Source text:
┄┄┄┄┄┄

After the JV races, the women took to the line. The emotional leader of the team, Rayanna, kept the ladies focused on getting ready for the race. Once it started, a cold bug kept her from having the race she hoped for. She ran with a lot of guts

Teammate Hannah Tomeo went out with the Mt. Spokane ladies at Coach Dori Whitford's direction. As Dori said, she "wanted to give her more than one way to race." To often, the coaches aren't teaching racing strategy, turning a foot race into a horse race. Yet, as Rono and Lindgren proved, strategy has a place in cross country and forcing your opponent into mistakes can lead to satisfying victories.

In the end, the top three Mt. Spokane ran away from the Mead ladies. Mead took the next four spots. A pretty good dose of dominance by both programs. Something that should cheer the Mead ladies - Mt. Spokane graduates two of those top three. Mead has their top six back and several JV girls nearly ready to step up to help the squad.

The men's race was more balanced, but Ferris edged Mead. Mt. Spokane runner Hayden Dressel took the lead from the start, but his team was never in serious contention. The real battle occurred in the 2-5 positions with a pair of Ferris runners, Erik Holm and Amir Ado, running stride for stride with a pair of Mead men, Will Medellin and Cameron Dean. Will, who was also in the creative writing class I taught earlier in the day, pushed against the Ferris pair, holding onto them for the entire race, with Cameron a few steps back. Behind them, a trio of Mead men tried to close on a quartet from Ferris.

The race at the front came down to a hard chase and kick. Will Medellin managed to get past Ado and Dean did as well. Into the final stretch, Holm led those two, and then launched a kick. Dean unleashed a huge kick of his own, caught Holm and captured the number two spot. Medellin didn't have quite the same finishing speed but fought like heck anyway. I love watching athletes leave it on the course.

District 9 - 2B Meet

Back on home turf, I got to cheer for kids that I coached and some that ran with my daughters. I think this is the last year I can say that. Time moves quickly - the Asotin assistant coach, Jessie Johnson, was a teammate of my middle daughter.

Photo courtesy of Suzy Cowdrey

Photo courtesy of Suzy Cowdrey

Girls raced first and Asotin was expected to win the team title. A pack of four ran away from the rest of the field, led by Anna Ruthven of DeSales. Emily Adams stayed hard on her heels, and Carmen Eggleston and Maia Dykstra maintained contact. Mykayla Miller from Pomeroy, Celeste Davis of TCP, and Kat Stephenson (Asotin) formed the next group. Lauren Ruthven (DeSales) and Adriana Bernal (TCP) held position, and then a wave of orange crested as the rest of the Asotin Panthers flew by on the outbound leg of the course.

On the return part of that leg, before the big hill, Ruthven held the lead on Adams by about 20 meters. The Asotin freshman pair had split apart (Maia Dykstra was running with a lingering cold) with Eggleston in front. Forty meters behind them were Davis and Miller. Another gap appeared before Stephenson, running strong, popped into view. It would be nearly a minute before the next runner showed up.

┄┄┄┄┄┄

Exercise requirements:
A – In the cross-country race recap, which runner captured the number two spot in the men's race?
B – Continue the cross-country race recap from its last sentence.
The listing that follows comes from a different source than the cross-country text.

Provided information:
┄┄┄┄┄┄

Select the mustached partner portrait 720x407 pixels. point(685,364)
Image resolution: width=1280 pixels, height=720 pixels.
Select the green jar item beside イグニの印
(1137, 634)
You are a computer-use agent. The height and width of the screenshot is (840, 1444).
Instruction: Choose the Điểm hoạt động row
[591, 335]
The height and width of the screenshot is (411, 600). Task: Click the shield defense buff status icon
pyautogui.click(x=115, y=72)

┄┄┄┄┄┄

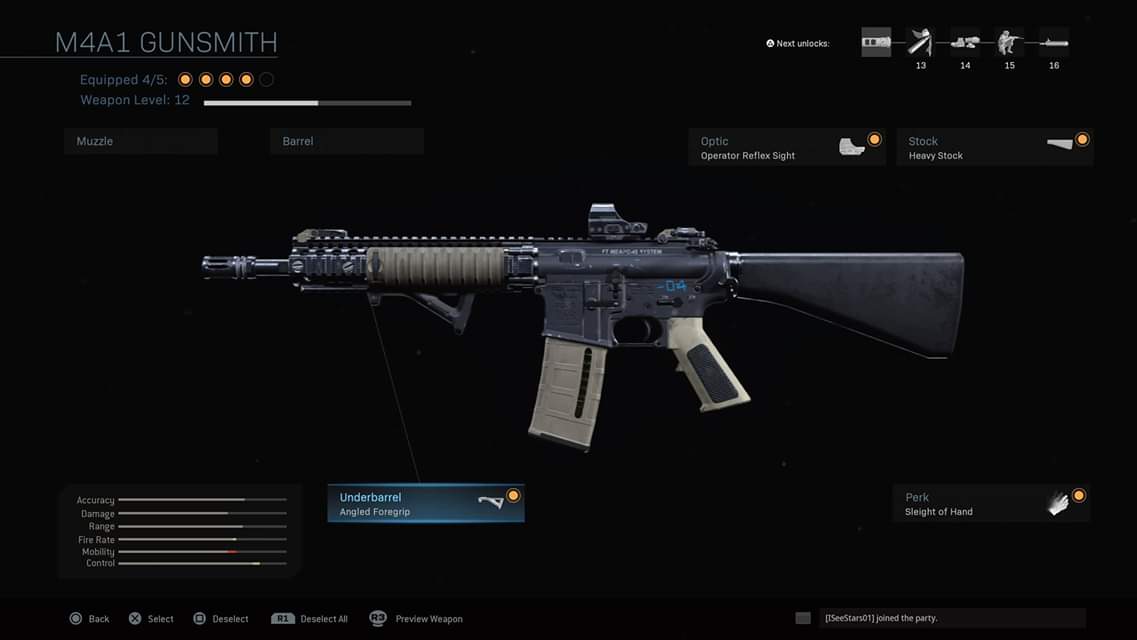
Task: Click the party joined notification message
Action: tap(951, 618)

┄┄┄┄┄┄

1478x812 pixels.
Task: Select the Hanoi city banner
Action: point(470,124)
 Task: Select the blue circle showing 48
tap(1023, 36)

┄┄┄┄┄┄

Answers in order:
A – Cameron Dean.

B –
Photo courtesy of Suzy Cowdrey

Photo courtesy of Suzy Cowdrey

By the bottom of the hill Adams had closed the gap on Ruthven to a few seconds. Midway up the hill, she through on a hard surge topass the DeSales lady. The change in Emily Adams over the course of the season has been impressive. She's learned to race, and when to take chances to bust open a lead. Ruthven took second with Eggleston locking in third place. Dykstra, despite the cold, battled her way up the hill on guts to hang onto fourth, holding off another freshman, Mykayla Miller. Freshman Celeste Davis trailed in Miller.

Samantha Nicholas stirred the local crowd with a terrific kick and Paiton Vargas, in a bit of a surprise, was the number five runner for Asotin as she seems to be figuring out the whole racing part of running. All eight Asotin ladies placed in the top fifteen.

In all, freshmen captured four of the top six placements. Something that should worry other teams is that Asotin does not have a senior in their top eight. Four are freshmen, four are juniors. The Panthers appear poised for an extended run at the podium. Pomeroy also has a very young team and a growing tradition.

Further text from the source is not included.